Ayatolás nucleares. La exportación del terrorismo es parte intrínseca de la ideología fundamentalista, consagrada además en la Constitución de la República Islámica. Una serie de explosiones, secuestros y asesinatos en todo el mundo, sobre todo en Europa, acreditan la proyección internacional del terrorismo de Estado que profesa Irán. Un rasgo distintivo de esta cadena de violencia ha sido el anuncio previo del acto inminente. Cada explosión, cada asesinato, cada secuestro, ha sido precedido de algún pronunciamiento oficial o una prédica de clérigo chiita de alto vuelo notificando lo que va a ocurrir. Los atentados en Buenos Aires no fueron una excepción.
Pero ¿por qué Argentina? Acorde con el carácter expansivo del fundamentalismo iraní, un factor determinante fue la existencia de una numerosa comunidad judía en Buenos Aires. Con todo, aseguran los fiscales, tuvo mayor trascendencia para definir los ataques de Buenos Aires la decisión del Gobierno argentino, en 1991, de rescindir unilateralmente los convenios de cooperación nuclear suscritos con Irán en la década previa, en especial el concerniente al enriquecimiento de uranio firmado en 1988. Tal ruptura implicó un retroceso mayúsculo para las ambiciones nucleares de la República Islámica.
La terminación de los acuerdos nucleares derivó del cambio de rumbo en la política exterior argentina que introdujo el presidente Carlos Ménem. No solo retiró al país del Movimiento de los No Alineados, sino, además, se sumó a la coalición encabezada por Estados Unidos en la primera Guerra del Golfo, en 1991. Este giro, apuntan los fiscales, insertó a Argentina en la demonología de los clérigos iraníes.
Hay una reflexión obligada por los alcances de la acusación contra los dirigentes iraníes.
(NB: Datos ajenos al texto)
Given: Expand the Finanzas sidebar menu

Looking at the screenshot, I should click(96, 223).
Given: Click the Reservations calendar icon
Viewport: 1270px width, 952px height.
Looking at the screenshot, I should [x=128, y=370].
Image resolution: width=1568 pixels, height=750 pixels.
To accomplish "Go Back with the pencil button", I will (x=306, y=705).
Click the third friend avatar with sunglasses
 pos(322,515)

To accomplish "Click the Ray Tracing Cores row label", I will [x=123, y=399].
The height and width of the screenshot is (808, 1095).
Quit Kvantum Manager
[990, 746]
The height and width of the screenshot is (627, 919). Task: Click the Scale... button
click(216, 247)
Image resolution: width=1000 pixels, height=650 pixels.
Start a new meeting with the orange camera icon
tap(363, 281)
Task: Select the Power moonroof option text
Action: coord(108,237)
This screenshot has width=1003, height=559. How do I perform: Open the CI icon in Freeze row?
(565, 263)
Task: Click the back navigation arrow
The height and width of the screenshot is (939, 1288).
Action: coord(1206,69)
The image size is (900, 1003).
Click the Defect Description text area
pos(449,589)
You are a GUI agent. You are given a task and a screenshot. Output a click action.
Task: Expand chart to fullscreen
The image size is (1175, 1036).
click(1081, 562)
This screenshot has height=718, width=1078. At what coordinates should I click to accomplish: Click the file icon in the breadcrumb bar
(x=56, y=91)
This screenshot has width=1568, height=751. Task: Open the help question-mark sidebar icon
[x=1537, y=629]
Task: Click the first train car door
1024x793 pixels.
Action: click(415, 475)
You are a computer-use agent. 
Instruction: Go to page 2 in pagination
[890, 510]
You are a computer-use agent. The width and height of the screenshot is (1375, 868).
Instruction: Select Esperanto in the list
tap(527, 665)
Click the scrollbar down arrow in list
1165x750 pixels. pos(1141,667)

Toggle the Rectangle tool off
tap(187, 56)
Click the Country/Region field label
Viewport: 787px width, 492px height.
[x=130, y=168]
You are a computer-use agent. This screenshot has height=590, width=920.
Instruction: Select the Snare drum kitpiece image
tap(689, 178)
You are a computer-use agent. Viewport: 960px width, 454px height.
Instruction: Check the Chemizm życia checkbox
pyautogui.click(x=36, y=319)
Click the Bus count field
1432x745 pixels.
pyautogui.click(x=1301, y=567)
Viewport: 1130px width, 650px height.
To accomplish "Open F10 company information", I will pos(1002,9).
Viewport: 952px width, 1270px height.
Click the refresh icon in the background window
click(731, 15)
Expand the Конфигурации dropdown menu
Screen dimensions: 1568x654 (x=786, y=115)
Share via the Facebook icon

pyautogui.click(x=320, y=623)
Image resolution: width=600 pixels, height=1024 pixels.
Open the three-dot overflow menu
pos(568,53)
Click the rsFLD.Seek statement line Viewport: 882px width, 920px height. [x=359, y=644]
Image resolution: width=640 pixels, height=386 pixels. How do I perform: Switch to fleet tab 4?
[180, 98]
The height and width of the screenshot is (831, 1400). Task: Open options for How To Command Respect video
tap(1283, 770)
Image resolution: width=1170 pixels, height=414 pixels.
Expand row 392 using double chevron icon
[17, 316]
No es dable ignorar que hoy, al igual que ayer, existen Gobiernos que subordinan las normas de convivencia internacional a objetivos contrarios a la democracia y los valores que la sustentan. No en vano, en Buenos Aires, la embajada de Irán devino en un nido de terroristas. Es de suponer que esta grave situación prevalece en las misiones del régimen fundamentalista en otros puntos del globo. Al fin de cuentas, el terrorismo no reconoce fronteras.